There’s an irony there…almost an innate refusal to acknowledge such tragedies, but to let this event escape our collective memory is to tread on some very dangerous ground. For many survivors of the Holocaust, it is literally unimaginable to try to remember those years, and yet they are driven to. I was honored to have spent a few hours with a survivor a couple years ago. He spoke of being sustained by dreams of something better. He said he was fed by scraps, yet nourished by hope. This was a man who had to erase the word “never” from his vocabulary. He said that word exists at the root of all pain. The second we believe that a tragedy could never happen is the same moment where we drop our guard. Conversely, if we believe that joy will never return, we squelch that divine spark that resides in us all that represents the fight.
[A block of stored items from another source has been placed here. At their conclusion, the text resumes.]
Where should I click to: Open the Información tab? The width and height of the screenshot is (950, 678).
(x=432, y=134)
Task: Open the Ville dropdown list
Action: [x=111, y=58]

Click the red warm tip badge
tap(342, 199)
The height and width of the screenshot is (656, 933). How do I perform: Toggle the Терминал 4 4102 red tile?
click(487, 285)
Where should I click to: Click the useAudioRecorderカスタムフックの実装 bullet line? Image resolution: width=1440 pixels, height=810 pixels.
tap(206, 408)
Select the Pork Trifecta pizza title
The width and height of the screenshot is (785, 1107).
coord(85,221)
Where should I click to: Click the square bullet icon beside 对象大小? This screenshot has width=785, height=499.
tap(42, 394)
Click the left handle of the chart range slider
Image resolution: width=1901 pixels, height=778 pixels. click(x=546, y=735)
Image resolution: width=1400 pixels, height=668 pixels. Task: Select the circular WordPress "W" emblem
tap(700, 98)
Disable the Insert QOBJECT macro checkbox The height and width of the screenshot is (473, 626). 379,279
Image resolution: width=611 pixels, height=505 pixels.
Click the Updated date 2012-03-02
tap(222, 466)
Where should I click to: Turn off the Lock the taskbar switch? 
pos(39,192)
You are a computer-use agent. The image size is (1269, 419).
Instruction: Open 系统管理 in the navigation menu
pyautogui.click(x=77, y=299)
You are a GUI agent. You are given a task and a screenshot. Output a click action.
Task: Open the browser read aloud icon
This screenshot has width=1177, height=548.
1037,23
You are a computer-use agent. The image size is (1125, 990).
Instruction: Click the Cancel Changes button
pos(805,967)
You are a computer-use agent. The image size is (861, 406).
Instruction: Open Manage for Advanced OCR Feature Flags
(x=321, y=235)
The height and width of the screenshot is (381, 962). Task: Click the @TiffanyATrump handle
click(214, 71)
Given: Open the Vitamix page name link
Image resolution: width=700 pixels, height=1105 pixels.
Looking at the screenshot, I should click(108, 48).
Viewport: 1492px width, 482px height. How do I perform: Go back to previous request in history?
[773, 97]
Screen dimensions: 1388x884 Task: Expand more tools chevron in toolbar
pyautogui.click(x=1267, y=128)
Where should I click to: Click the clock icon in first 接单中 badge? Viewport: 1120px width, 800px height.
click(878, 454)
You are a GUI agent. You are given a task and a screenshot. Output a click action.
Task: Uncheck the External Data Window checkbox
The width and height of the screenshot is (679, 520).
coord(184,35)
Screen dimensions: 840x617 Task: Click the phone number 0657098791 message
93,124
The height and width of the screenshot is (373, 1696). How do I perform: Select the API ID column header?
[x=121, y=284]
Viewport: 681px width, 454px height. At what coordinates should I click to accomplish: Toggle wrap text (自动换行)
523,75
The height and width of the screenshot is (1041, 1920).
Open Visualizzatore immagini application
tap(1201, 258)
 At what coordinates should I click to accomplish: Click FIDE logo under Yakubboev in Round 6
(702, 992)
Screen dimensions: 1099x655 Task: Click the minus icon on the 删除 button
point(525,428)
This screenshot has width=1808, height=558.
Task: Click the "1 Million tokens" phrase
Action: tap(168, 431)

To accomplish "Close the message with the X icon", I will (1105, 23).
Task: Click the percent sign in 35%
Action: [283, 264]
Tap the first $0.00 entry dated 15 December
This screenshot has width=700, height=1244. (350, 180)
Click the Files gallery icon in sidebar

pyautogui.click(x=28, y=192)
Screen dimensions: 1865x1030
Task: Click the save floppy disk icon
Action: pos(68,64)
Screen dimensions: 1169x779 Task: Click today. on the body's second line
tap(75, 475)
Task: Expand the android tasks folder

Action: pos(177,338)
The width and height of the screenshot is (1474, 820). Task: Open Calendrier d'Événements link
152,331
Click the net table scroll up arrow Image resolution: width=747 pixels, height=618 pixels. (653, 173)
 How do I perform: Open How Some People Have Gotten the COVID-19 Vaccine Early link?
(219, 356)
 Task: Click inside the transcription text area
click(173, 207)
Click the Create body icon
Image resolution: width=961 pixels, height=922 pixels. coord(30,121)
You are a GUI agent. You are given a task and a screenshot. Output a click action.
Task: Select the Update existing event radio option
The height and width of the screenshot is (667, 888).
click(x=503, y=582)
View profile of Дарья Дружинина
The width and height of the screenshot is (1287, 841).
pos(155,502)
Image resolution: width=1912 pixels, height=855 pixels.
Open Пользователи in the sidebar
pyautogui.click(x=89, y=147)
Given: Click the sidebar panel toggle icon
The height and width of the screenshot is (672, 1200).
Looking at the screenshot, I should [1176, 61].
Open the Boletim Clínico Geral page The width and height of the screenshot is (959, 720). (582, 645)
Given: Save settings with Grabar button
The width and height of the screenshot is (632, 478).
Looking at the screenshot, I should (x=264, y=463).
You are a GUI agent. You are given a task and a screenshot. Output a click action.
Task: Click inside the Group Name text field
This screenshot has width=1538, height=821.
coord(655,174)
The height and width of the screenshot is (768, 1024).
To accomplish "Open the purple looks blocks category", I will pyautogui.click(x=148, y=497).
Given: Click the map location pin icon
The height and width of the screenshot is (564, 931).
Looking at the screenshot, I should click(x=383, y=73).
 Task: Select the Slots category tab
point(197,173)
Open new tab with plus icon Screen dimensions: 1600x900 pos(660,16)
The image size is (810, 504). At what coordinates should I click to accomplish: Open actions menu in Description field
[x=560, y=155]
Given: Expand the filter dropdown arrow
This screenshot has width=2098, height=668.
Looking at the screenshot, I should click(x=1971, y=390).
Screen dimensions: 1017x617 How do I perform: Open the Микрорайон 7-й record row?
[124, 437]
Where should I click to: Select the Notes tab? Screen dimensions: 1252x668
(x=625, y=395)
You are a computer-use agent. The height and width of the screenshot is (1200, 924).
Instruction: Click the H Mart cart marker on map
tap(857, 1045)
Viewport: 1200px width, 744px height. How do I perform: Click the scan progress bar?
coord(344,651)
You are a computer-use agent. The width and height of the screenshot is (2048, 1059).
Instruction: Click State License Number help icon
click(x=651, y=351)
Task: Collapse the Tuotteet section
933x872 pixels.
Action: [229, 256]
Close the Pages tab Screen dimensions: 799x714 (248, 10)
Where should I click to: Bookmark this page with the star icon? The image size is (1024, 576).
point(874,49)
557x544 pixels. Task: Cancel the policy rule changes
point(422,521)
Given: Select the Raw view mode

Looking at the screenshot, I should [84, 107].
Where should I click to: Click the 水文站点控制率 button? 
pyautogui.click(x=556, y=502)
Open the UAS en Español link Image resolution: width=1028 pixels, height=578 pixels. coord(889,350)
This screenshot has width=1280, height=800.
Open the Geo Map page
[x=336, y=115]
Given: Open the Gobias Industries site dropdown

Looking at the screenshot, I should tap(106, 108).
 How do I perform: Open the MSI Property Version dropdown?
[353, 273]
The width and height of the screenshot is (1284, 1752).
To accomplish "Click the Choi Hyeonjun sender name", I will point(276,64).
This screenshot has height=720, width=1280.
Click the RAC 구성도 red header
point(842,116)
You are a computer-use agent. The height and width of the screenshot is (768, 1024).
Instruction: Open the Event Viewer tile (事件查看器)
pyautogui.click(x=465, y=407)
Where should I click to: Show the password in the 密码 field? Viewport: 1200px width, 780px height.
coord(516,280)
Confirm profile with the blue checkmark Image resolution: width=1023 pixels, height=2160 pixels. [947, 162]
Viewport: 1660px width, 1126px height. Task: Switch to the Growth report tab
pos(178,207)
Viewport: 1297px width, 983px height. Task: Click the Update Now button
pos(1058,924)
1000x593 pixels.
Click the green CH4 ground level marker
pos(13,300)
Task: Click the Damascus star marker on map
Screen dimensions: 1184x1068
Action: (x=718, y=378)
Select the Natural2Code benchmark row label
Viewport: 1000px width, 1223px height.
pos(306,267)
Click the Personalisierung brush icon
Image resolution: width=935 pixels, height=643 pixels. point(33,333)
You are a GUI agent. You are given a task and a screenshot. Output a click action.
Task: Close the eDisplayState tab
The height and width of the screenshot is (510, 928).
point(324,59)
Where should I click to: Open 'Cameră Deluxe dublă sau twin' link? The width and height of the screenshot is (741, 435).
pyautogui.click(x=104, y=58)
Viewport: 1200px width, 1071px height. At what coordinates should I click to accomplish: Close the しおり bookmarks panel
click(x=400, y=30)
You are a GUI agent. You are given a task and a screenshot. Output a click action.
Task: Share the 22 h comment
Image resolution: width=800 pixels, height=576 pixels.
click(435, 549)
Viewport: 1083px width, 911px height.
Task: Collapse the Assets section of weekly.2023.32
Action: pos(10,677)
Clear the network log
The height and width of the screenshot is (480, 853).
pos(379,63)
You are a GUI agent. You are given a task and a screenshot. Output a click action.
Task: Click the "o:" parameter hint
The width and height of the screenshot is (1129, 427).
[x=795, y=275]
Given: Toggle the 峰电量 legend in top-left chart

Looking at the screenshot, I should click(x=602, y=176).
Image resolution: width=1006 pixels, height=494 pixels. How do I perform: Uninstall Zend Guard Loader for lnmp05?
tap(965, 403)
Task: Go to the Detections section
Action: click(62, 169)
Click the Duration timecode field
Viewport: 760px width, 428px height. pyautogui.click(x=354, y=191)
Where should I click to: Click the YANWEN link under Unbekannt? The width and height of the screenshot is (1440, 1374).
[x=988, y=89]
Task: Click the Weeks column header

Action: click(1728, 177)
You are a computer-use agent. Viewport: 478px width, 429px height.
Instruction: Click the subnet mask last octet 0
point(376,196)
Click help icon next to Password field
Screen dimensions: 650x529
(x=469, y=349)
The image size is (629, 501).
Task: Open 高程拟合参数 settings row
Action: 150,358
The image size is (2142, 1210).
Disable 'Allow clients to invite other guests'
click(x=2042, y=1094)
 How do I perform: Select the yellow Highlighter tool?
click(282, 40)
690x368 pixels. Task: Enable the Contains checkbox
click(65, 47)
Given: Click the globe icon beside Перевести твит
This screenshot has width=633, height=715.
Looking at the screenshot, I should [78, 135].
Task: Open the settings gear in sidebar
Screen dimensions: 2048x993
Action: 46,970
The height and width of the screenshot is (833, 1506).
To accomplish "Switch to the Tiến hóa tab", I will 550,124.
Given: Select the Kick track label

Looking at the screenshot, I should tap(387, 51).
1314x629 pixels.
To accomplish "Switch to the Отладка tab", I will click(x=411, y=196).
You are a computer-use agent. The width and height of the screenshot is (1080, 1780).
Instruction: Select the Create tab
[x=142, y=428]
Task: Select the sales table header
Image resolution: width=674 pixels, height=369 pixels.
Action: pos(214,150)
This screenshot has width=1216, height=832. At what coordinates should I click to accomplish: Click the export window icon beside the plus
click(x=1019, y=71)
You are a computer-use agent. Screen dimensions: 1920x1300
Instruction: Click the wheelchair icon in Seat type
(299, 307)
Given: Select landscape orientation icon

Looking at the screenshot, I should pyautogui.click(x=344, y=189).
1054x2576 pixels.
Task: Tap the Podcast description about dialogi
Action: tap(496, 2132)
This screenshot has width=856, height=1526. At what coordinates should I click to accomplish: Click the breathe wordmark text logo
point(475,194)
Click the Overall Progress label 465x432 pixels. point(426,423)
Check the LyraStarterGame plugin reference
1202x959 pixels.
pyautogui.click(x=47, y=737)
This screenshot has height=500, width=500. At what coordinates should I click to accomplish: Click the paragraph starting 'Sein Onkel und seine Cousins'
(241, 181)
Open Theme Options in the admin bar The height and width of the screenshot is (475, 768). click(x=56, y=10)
Nietzsche once said (popularly quoted by Viktor Frankl) “he who has a ‘why’ can bear almost any ‘how.'” That is to say, we are capable of enduring just about anything if we can identify a reason, a dream, a person, or ideal to fight for.
Only a generation or two separates us from one of the worst seasons in human history, where countless individuals were trapped in a literal and daily fight for their lives. But if you had a chance to talk to a survivor, they would tell you that the fight is far from over. Atrocities against human dignity are happening today. Uganda, Rwanda, and Darfur, the sex trade (both domestic and abroad), addiction, AIDS, human rights, and mental health. These are all issues that demand our attention. These efforts must extend past simple awareness campaigns, and words must be coupled with action.
Perhaps one of the greatest lessons to be learned from one of our darkest chapters is that your life matters. The entire cannon of our existence can boil down to the fact that the thoughts in your head and the dreams that you swear could be real make you sacred. The foundational crime of the Holocaust was that people, human beings, were forced to accept the lie that they were somehow less than human. Today is a rally cry for the human spirit. Today is a starting point, where we can vow to not let discomfort stand in the way of affirming one another. A day where we can celebrate that this world is a different and better place for the simple fact that you call it home, and where we dance to the unheard rhythm of your heartbeat. Take time today to find ways to validate this in one another. Tip a janitor, pay for a stranger’s coffee, open the door for a complete stranger, leave a friendly message on a phone, or in a book, or in the pollen of an unwashed car. There is so much more that connects us than could ever separate us.
In the constant memory of the six million, I stand for those who have ever felt less than “worth it.” You are priceless, and I hope that you feel that today.